On the other hand, Record looks at some of the military alternatives, such as an invasion of North Vietnam or an earlier mining of Hanoi and Haiphong harbors. But of none of them can it reasonably be said that they would have solved the fundamental problem The US had limited goals in the war and were unwilling to take on such costs as a direct Chinese entry into the war.

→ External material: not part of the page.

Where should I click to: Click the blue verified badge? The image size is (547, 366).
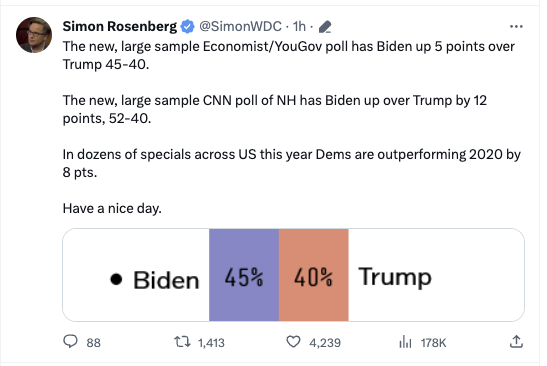pyautogui.click(x=188, y=27)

The South Vienamese government was unpopular, corrupt and chronically unstable. And the North Vietnamese and the their southern allies were capable and determined, and they successfully claimed the cause of Vietnamese nationalism. They saw their interests as requiring fighting for as long as it took to expel foreign forces and overthrow the GVN. Of the counter-factual military alternatives held up by the stab-in-the-back crew, Record writes:

Finally, it should be observed that the military's desire to increase U.S. forces' operational effectiveness via greater operational authority was not accompanied by a willingness to tackle its self-imposed obstacles to operational effectiveness. It was — and remains — disingenuous of the military and their conservative political supporters to whine about civilian intrusion upon potential U.S. military effectiveness in Vietnam when the U.S. military itself was hobbling that effectiveness through disunity of command, a faulty attrition strategy, rear-area bloat, and idiotic personnel rotation policies. The military's appeal to civilian authority for more operational latitude in Indochina clearly would have carried with it greater moral force had the military first put its own house in order. (my emphasis)
I appreciate his very appropriate use of "whine" in that quote.

Record's own conclusion, which I share, is "that the United States lacked any strategically decisive and morally acceptable war-winning military options in the Vietnam War".